T7: 环境稳定性是 agentic RL 的前提
5% 工具错误率 → 性能仅轻微波动。10% → 显著退化。高噪声阻止 agent 完成成功轨迹,从而饿死 reward 信号。
对 Post-training 框架的启示
| 之前的理解 | 修正 |
|---|---|
| 维度四: dense > sparse | dense > sparse 在大模型上成立;小模型需要 curriculum;dense reward 有 OOD 过拟合风险 |
| 维度之间独立 | Scale 是跨维度的调节变量,改变其他维度的最优配置 |
新增的可能维度:
- 环境稳定性(Agentic 特有):工具执行噪声直接降低信号密度
- 探索策略:但这可能只是 “行为 repertoire” 维度的操作化 — 大模型已有丰富的行为 repertoire 所以不需要显式探索
局限性和批判
- 单一环境: 所有结论来自 TravelPlanner,一个模拟旅行规划环境。

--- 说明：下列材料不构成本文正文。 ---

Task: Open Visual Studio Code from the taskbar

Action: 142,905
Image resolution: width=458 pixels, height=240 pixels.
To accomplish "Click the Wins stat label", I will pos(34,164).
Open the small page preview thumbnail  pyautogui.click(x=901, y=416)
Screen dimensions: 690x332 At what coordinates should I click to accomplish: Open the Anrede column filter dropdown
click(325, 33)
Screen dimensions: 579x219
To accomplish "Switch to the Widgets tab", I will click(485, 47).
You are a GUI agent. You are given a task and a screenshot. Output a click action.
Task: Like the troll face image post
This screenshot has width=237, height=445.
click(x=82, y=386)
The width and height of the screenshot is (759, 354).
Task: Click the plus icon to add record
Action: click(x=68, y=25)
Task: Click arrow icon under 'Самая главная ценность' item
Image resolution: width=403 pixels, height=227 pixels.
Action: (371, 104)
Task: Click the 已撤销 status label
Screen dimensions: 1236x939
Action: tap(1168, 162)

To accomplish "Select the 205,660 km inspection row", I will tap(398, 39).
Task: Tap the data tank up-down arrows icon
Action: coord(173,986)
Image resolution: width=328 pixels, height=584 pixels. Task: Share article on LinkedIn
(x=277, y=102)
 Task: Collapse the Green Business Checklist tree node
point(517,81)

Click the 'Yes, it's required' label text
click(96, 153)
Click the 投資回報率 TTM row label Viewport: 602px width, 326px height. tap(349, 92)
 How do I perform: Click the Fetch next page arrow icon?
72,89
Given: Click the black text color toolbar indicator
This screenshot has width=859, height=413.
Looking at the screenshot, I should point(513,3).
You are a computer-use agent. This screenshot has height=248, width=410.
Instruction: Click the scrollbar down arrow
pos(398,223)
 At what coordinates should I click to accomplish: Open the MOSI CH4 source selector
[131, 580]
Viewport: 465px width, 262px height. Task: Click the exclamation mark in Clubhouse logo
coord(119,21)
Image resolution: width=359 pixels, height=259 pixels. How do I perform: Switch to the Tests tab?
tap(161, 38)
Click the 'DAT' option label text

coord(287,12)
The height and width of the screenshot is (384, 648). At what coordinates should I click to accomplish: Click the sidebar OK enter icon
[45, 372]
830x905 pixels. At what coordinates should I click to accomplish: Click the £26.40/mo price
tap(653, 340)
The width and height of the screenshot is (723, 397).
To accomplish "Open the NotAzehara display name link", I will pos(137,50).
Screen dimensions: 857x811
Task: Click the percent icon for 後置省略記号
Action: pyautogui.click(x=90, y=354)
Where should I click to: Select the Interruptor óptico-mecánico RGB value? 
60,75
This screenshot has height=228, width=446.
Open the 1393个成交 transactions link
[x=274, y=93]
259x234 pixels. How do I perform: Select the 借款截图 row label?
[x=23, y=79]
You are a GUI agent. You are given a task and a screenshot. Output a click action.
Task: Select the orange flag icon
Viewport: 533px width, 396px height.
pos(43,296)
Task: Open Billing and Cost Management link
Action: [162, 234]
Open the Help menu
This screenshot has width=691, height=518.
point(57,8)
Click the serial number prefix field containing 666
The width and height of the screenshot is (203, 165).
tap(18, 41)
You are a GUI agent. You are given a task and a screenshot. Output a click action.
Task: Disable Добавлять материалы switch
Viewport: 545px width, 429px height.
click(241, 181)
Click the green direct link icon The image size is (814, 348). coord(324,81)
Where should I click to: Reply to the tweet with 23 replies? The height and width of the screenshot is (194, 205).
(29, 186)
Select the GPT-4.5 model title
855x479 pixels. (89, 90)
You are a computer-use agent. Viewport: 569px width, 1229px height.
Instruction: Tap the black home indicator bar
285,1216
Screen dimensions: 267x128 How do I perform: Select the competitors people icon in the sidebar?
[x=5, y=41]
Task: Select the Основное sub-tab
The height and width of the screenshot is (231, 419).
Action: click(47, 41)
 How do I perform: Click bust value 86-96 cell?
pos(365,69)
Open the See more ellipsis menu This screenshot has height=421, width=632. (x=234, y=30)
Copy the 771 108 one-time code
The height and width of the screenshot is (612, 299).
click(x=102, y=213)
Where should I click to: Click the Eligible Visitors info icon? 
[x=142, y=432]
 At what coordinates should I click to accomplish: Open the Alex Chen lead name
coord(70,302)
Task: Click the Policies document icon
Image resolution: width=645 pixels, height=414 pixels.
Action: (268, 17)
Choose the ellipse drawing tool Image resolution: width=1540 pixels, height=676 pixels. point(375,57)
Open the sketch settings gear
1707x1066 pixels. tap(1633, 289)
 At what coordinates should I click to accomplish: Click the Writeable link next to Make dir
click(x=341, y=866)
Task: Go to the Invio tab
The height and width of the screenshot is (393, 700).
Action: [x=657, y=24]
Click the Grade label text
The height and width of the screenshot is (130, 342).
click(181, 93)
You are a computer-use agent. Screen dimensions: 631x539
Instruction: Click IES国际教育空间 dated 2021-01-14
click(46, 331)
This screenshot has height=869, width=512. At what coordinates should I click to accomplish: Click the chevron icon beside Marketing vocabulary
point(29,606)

迁移到 web browsing、code generation 等不同类型的 agent 任务时,scale-dependency 的具体模式可能不同。
- 最大仅 7B: 不知道 70B+ 模型是否继续延续 “大模型用简单方法” 的趋势。
- SFT → RL pipeline: 论文用 ~1.2K SFT 轨迹作为 RL 起点。SFT 数据质量和数量对 RL 起点的影响未被充分探索。
- Curriculum reward 的设计: Curriculum 何时从 dense 切换到 sparse 是基于人工启发式,不是自适应的。这个切换点本身可能也是 scale-dependent 的。
论文自己也承认了前三点局限。第四点是我的观察。
一句话总结
Agent-STAR 通过系统消融实验展示了长程 Agent RL 中各设计维度的 scale-dependency — 最优的 reward density、探索策略在不同模型规模下不同,这修正了我之前"dense > sparse"的简单结论,并提示我的 Post-training 五维度框架需要增加 scale 作为跨维度的调节变量。